In its simple version, it works.
ocrmypdf -l vie --deskew --clean --force-ocr --sidecar vietnamese_website.txt Vietnamese\ Website.jpg Vietnamese\ Website.pdf --verbose 1
I would like to make it recursively go through a folder and consume all sorts of file types so I am expanding find to:
find . \( -name '*.pdf' -o -name '*.jpg' -o -name '*.tiff' -o -name '*.jpeg' -o -name '*.tif' -o -name '*.png' \)
The example batch and parallel processing example is below:
find . -name '*.pdf' | parallel --tag -j 2 ocrmypdf -l languages --deskew --clean --force-ocr --verbose 1 '{}' '{}'
My question is in two parts:
'Languages' is an alias to the full list of supported tesseract training data.
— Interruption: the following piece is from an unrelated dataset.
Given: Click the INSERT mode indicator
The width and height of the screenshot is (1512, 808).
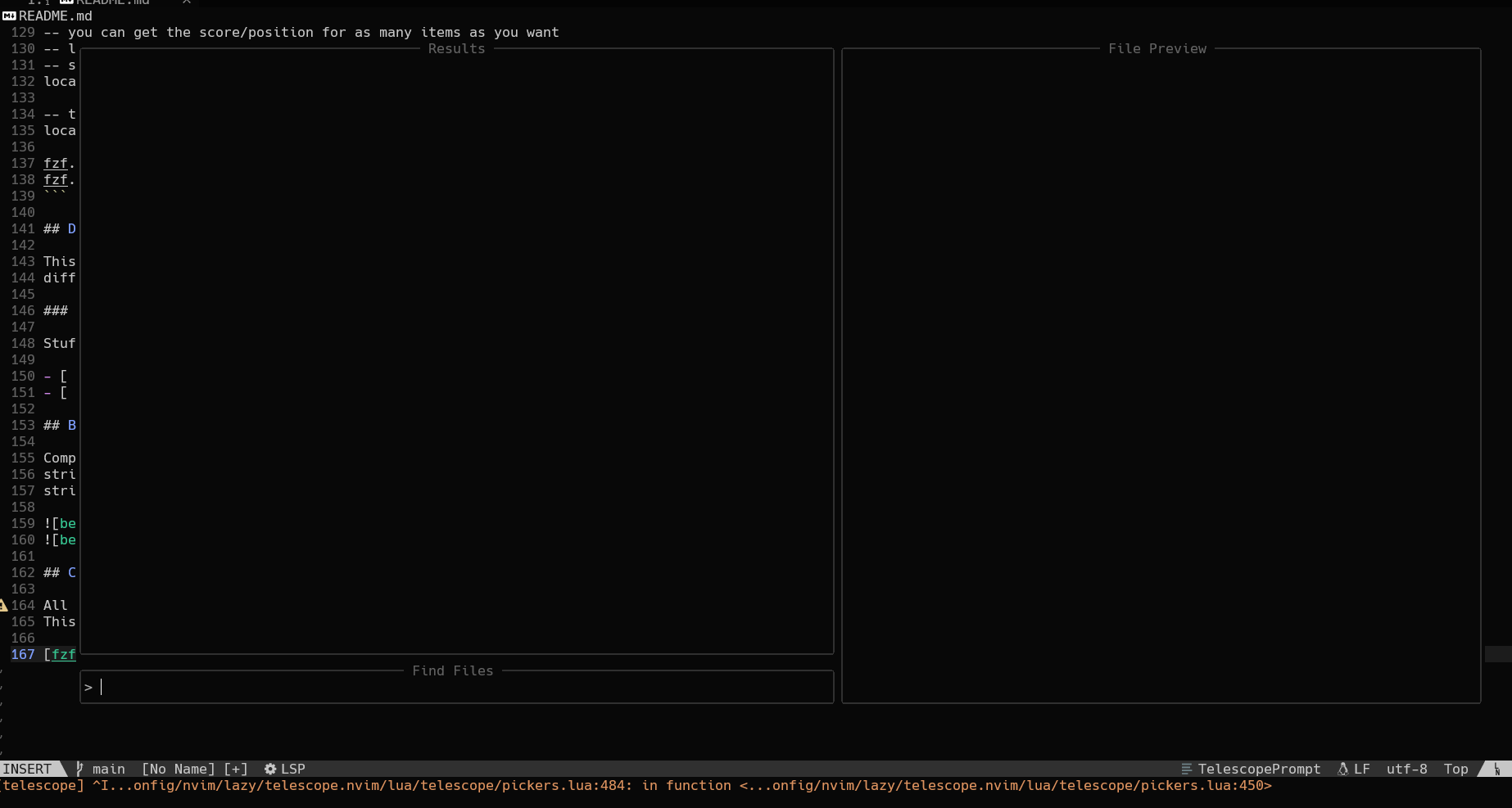Looking at the screenshot, I should 29,769.
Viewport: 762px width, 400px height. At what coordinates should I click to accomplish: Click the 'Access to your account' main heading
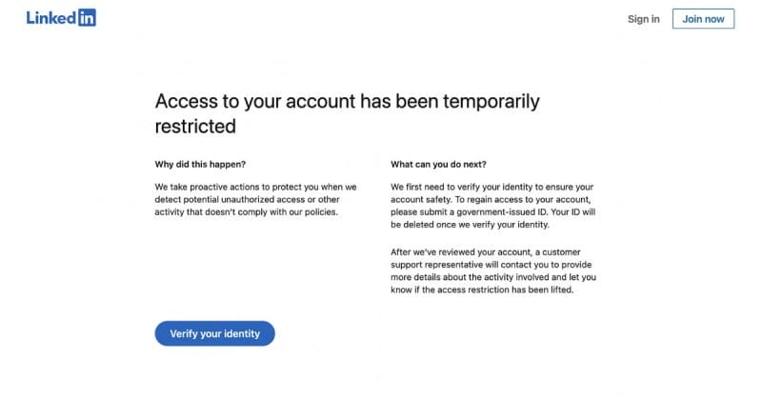coord(346,113)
Simply typed into the shell on macosx expands out: alias languages='eng+rus+vie+ukr+fra+spa+afr+amh+ara+asm+aze+aze_cyrl+bel+ben+bod+bos+bre+bul+cat+ceb+ces+chi_sim+chi_sim_vert+chi_tra+chi_tra_vert+chr+cos+cym+dan+dan_frak+deu+deu_frak+div+dzo+ell+eng+enm+epo+equ+est+eus+fao+fas+fil+fin+fra+frk+frm+fry+gla+gle+glg+grc+guj+hat+heb+hin+hrv+hun+hye+ik...and so on - ocrmypdf thinks its languages so that isn't working. And I'd like to --sidecar out a text file and '{}.txt' complains that there is no such file. Here is where I am at.
find . \( -name '*.pdf' -o -name '*.jpg' -o -name '*.tiff' -o -name '*.jpeg' -o -name '*.tif' -o -name '*.png' \) | parallel --tag -j 2 ocrmypdf -l languages --deskew --clean --force-ocr --sidecar '{}.txt' '{}' '{}' --verbose 1
Where find gets what I need, but --sidecar is unhappy. So how to deal with the alias and '$1.txt'?